Perhaps the closest contemporary analogy to the fall of Communism is the democratic movement that is challenging the Islamic Republic of Iran. It has deep social and intellectual roots, a growing mass following, and an enemy state with a hollowed-out ideology. But, unlike the East German soldiers and the Stasi agents, the Revolutionary Guards and the Basij militia are ready to kill. Behind President Mahmoud Ahmedinejad and Supreme Leader Ali Khamenei, there is no restraining figure like Gorbachev. Iranians will have to find their own way to the fulfillment of their democratic desires.
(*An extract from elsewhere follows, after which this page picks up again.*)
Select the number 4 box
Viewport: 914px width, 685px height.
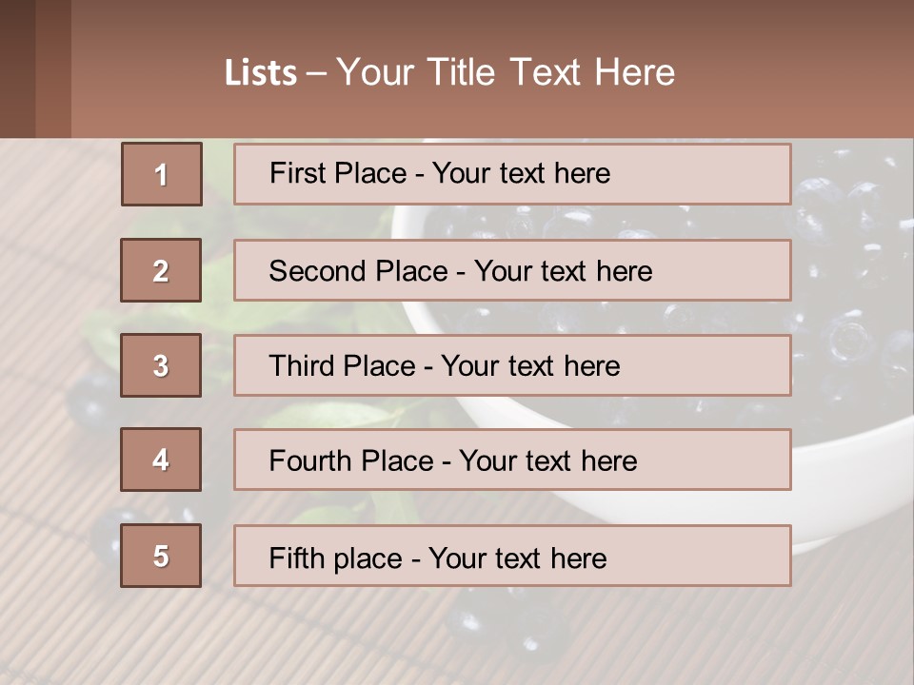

And yet the fact that the nearest counterparts to the thinkers and activists of 1989 are to be found in a non-Western, Muslim country exposes another false lesson of that year: that such things are for Westerners only, that “they” don’t want what “we” want.
A recent Pew poll shows that Germans, Czechs, and Poles remain relatively enthusiastic about democracy and capitalism; Hungarians, Bulgarians, and Lithuanians less so. Former East Germans’ hopes of achieving the living standards of their Western countrymen have not been fulfilled, and the inevitable disappointments have muted anniversary celebrations. Last month in Dresden, a retired schoolteacher acknowledged the pining of some East Germans for their simpler, cozier former lives under state socialism. There’s even a neologism for it: Ostalgie. But, the teacher said, “What matters is that I can talk with an American journalist without going to jail, that I can travel without filling out forms, that I can read what I want to read, that I’m not told what TV station I can watch and not watch, that at school I don’t have to say something that I don’t say in private at home. This is what is decisive to me today.”
Twenty years after the revolutions of 1989, Europe’s bitter half century of armed division is the object of profitable kitsch. At Checkpoint Charlie, in central Berlin, where an East German guard opened the gate at 11:17 P.M. that November 9th, you can now pay a euro to pose with hucksters wearing Soviet, British, French, and American uniforms. Neighborhoods that used to be separated by the wall have become hotbeds of the art scene, the gay scene, and the club scene. Meanwhile, Germans widely regarded the recent election campaign, in which fundamental issues were avoided, as a snooze. Berlin will never again be the hair-trigger focus of global ideological conflict, and Europe’s place at the center of modern history is over. This proves not the failure of 1989 but, rather, its astounding success. No one is prepared to die for European unity, and no one will have to.